Naturalization is the process by which U.S. citizenship is granted to a foreign citizen or national after he or she fulfills the requirements established by Congress in the Immigration and Nationality Act (INA).
How to qualify for naturalization?
To be eligible for naturalization, an applicant must:
- Be 18 or older at the time of filing
- Be a green card holder for at least 5 years (or at least 3 years if applicant is the spouse of a U.S. citizen) immediately preceding the date of filing the Application for Naturalization
- Have lived within the state, or USCIS district with jurisdiction over the applicant’s place of residence, for at least 3 months prior to the date of filing the application. Students may apply for naturalization either where they go to school or where their family lives (if they are still financially dependent on their parents)

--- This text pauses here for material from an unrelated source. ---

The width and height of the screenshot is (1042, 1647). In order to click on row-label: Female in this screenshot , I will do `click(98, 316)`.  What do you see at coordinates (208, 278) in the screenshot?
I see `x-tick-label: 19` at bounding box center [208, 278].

- Have continuous residence in the United States as a green card holder for at least 5 years (or at least 3 years if applicant is the spouse of a U.S. citizen) immediately preceding the date of filing the application
- Be physically present in the United States for at least 30 months out of the 5 years (or at least 18 months out of the 3 years if applicant is the spouse of a U.S. citizen) immediately preceding the date of filing the application
- Reside continuously within the United States from the date of application for naturalization up to the time of naturalization
- Be able to read, write, and speak English and have knowledge and an understanding of U.S. history and government (civics).
- Be a person of good moral character, attached to the principles of the Constitution of the United States, and well disposed to the good order and happiness of the United States during all relevant periods under the law
What is the naturalization process?
The process for becoming a citizen are straightforward. If eligible, you and your immigration lawyer would follow the basic process described below:
- Prepare and submit a naturalization application to U.S. Citizenship & Immigration Services (USCIS)
- Appear for an interview with an immigration officer during which you will review your case for citizenship, take a U.S. language and civics test, and be asked to swear allegiance to the U.S.
- Attend a ceremony during which you will again swear allegiance to the U.S. and be formally naturalized.
USCIS takes the language and civics test seriously and applicants must be prepared to pass these important steps in the process. Through careful planning and strategy, applicants can be ready to excel in this important part of the interview process.